■ **What you need to do**: Update the Roth IRA text between "- A Roth IRA" and "to create it.", inclusive, and write that part out with "financial institution" changed to "bank".

■ **Source passage**:
Family & Consumer Sciences
One of the best ways to save for long-term goals (retirement) is a Roth IRA. Many people have heard of an IRA, but do not have a clear understanding of what they are, how they work, who can participate, etc.
- A Roth IRA is an Individual (not joint) Retirement Account that lets you benefit from tax-free interest growth providing you meet certain conditions. Something that many people do not understand is that a Roth IRA is not a "product" – it is more like a "basket" that investment products are put into. Many people like mutual funds (no load Mutual Funds of course) because of the instant diversification they provide, but you can also invest in individual stocks, bonds, CDs, or whatever other investment vehicles are available through the financial institution you’re opening a Roth IRA with.
- This IRA is named for Senator William Roth (Delaware) who spearheaded the effort to create it.

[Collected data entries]
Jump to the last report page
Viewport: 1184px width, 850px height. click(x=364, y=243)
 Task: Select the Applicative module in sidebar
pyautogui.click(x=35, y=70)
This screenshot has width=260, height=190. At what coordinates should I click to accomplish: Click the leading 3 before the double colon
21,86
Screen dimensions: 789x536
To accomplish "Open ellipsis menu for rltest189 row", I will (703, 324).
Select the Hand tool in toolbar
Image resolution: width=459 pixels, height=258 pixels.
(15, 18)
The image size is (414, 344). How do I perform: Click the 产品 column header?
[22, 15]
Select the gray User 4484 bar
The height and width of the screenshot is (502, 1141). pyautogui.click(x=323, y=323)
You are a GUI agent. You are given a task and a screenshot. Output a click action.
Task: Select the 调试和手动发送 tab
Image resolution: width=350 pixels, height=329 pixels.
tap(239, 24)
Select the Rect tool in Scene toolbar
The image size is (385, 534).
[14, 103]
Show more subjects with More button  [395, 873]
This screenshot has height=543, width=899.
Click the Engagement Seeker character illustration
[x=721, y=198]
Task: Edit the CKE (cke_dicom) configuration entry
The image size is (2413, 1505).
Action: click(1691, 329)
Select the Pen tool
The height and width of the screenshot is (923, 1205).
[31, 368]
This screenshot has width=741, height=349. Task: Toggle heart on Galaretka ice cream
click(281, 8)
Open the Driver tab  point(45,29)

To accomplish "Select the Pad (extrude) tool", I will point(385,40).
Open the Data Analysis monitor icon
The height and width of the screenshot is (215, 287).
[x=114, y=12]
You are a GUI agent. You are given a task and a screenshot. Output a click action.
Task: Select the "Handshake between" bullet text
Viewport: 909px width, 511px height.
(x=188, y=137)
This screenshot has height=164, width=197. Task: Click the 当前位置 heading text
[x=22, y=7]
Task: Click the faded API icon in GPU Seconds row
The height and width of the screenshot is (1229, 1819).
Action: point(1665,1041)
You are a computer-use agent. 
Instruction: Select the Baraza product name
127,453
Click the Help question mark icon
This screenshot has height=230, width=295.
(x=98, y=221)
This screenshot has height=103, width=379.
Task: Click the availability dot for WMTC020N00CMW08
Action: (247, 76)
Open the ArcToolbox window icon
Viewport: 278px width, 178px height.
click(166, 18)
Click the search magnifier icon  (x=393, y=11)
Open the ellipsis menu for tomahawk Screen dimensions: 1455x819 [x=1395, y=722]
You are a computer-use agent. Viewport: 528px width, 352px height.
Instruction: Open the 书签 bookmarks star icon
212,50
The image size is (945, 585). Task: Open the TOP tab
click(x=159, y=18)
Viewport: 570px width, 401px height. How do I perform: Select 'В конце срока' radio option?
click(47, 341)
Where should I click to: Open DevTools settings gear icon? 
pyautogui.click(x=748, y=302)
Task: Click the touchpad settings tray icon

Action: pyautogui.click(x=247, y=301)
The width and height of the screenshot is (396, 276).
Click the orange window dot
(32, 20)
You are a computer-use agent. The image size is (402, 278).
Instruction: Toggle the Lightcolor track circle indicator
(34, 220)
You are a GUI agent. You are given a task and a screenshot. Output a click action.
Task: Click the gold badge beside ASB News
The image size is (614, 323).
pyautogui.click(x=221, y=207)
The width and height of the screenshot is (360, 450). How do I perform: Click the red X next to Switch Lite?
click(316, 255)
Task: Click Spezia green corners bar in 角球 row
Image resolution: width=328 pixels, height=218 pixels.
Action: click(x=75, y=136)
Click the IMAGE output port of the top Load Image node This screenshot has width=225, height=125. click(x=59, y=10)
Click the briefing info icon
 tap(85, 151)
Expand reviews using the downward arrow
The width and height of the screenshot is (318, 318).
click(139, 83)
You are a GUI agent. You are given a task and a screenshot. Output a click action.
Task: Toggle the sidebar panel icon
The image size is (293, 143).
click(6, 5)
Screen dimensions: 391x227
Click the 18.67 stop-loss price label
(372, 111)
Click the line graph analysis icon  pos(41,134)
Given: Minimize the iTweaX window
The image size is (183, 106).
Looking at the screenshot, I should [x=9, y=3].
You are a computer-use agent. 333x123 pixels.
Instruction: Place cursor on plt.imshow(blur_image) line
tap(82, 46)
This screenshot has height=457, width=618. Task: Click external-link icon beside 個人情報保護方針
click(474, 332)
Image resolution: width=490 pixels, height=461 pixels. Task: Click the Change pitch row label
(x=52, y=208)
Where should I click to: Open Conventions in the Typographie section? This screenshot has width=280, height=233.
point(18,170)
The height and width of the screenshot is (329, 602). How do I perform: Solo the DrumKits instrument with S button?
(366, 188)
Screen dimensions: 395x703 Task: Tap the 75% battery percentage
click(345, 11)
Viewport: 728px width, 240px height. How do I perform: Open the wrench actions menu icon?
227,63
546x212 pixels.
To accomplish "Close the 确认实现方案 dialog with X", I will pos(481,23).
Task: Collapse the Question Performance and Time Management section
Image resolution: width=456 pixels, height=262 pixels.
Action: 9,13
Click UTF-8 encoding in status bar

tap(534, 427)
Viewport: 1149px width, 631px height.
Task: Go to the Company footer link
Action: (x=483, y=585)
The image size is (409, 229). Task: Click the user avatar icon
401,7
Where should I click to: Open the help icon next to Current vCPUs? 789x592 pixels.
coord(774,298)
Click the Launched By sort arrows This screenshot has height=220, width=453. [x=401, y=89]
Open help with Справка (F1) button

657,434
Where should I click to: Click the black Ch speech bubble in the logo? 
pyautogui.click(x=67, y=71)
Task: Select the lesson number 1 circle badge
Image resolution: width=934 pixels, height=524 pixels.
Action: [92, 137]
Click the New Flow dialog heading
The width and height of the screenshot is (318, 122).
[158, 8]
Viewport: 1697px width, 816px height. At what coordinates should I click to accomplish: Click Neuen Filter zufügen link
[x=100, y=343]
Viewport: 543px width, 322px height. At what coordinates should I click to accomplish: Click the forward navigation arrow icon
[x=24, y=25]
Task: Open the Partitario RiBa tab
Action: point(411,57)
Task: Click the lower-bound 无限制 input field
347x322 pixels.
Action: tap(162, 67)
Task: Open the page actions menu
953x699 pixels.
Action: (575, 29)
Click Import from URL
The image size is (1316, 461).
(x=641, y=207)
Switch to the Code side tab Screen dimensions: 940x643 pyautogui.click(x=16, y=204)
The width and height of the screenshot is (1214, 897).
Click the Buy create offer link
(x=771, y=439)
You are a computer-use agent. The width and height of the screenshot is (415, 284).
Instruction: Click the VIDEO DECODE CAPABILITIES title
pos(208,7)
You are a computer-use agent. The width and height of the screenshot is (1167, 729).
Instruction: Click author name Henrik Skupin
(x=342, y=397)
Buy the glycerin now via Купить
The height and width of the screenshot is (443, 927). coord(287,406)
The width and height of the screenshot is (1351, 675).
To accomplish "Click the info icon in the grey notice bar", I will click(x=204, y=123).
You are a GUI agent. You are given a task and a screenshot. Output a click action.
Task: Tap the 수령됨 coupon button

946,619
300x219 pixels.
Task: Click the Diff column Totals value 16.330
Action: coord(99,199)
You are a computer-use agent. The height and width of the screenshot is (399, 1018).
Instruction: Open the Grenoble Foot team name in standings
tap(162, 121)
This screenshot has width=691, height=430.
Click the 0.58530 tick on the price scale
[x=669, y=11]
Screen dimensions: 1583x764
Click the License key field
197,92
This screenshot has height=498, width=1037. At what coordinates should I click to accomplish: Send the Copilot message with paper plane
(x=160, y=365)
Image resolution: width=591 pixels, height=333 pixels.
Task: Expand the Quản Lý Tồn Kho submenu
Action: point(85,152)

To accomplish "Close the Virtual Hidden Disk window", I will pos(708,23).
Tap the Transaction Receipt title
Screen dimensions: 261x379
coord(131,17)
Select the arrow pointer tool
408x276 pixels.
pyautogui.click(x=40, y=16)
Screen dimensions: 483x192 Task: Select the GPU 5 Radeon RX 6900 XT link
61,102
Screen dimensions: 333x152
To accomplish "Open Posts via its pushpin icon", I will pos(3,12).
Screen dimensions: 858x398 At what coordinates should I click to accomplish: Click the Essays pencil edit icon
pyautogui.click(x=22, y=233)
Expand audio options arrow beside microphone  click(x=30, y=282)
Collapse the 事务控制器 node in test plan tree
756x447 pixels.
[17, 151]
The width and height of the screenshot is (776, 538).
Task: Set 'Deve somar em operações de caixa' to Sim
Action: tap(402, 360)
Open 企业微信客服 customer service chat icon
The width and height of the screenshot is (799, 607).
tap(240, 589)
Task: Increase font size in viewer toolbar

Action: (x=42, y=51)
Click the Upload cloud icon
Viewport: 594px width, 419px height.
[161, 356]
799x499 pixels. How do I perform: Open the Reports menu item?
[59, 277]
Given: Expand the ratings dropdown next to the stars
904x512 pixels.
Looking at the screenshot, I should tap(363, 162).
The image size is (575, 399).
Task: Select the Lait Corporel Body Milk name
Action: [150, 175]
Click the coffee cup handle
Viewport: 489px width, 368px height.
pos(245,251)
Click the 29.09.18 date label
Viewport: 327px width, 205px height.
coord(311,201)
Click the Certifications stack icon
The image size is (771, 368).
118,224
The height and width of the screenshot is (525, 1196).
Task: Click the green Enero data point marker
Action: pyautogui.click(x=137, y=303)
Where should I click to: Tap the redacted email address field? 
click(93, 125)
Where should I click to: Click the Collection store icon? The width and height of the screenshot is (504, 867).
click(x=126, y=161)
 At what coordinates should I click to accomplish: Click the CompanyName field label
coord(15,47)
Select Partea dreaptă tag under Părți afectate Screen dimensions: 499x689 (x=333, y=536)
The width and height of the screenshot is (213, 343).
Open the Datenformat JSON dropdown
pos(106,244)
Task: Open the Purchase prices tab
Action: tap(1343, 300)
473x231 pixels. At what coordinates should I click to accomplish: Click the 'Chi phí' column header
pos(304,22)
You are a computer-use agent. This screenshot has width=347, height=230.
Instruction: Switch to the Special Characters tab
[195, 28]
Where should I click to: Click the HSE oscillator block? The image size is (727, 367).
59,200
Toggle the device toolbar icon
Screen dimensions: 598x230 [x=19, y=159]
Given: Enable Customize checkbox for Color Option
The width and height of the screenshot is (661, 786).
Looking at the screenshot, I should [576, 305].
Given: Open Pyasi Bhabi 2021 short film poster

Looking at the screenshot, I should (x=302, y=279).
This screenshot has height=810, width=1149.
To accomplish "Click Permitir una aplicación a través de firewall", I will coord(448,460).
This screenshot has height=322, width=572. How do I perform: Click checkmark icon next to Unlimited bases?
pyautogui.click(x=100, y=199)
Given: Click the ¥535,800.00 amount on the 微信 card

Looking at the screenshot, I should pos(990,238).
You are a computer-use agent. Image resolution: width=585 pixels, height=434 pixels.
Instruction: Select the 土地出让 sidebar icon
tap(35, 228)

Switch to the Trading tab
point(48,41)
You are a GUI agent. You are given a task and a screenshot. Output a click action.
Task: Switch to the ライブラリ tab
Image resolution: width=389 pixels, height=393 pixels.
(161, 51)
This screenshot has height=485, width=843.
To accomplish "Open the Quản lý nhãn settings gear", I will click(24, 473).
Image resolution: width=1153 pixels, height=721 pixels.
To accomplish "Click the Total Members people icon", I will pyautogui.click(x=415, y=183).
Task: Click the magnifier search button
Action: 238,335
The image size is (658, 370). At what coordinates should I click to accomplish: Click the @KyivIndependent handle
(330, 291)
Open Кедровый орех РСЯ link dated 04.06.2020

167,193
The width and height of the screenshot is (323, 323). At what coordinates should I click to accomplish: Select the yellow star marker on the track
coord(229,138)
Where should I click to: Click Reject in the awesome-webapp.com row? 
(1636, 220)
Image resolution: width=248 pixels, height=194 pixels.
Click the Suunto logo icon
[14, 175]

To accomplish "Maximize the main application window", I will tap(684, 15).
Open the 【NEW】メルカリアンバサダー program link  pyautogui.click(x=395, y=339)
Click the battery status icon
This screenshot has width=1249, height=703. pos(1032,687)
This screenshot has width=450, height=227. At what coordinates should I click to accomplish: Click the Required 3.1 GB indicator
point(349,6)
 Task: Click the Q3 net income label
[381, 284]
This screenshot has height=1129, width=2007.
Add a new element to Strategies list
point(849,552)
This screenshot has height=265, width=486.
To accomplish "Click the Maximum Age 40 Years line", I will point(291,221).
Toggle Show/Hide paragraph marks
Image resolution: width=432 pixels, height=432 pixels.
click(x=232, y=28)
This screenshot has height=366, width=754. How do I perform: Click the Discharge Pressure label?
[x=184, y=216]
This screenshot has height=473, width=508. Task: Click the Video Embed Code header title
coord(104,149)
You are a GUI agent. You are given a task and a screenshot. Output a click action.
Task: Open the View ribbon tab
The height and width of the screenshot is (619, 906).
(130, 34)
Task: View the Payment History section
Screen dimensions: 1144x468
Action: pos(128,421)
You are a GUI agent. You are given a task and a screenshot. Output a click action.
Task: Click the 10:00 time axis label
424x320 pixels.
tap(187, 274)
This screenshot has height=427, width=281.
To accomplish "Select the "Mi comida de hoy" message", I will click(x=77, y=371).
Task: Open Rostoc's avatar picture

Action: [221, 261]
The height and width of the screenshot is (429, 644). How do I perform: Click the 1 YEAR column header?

■ **Answer to this exercise**:
- A Roth IRA is an Individual (not joint) Retirement Account that lets you benefit from tax-free interest growth providing you meet certain conditions. Something that many people do not understand is that a Roth IRA is not a "product" – it is more like a "basket" that investment products are put into. Many people like mutual funds (no load Mutual Funds of course) because of the instant diversification they provide, but you can also invest in individual stocks, bonds, CDs, or whatever other investment vehicles are available through the bank you’re opening a Roth IRA with.
- This IRA is named for Senator William Roth (Delaware) who spearheaded the effort to create it.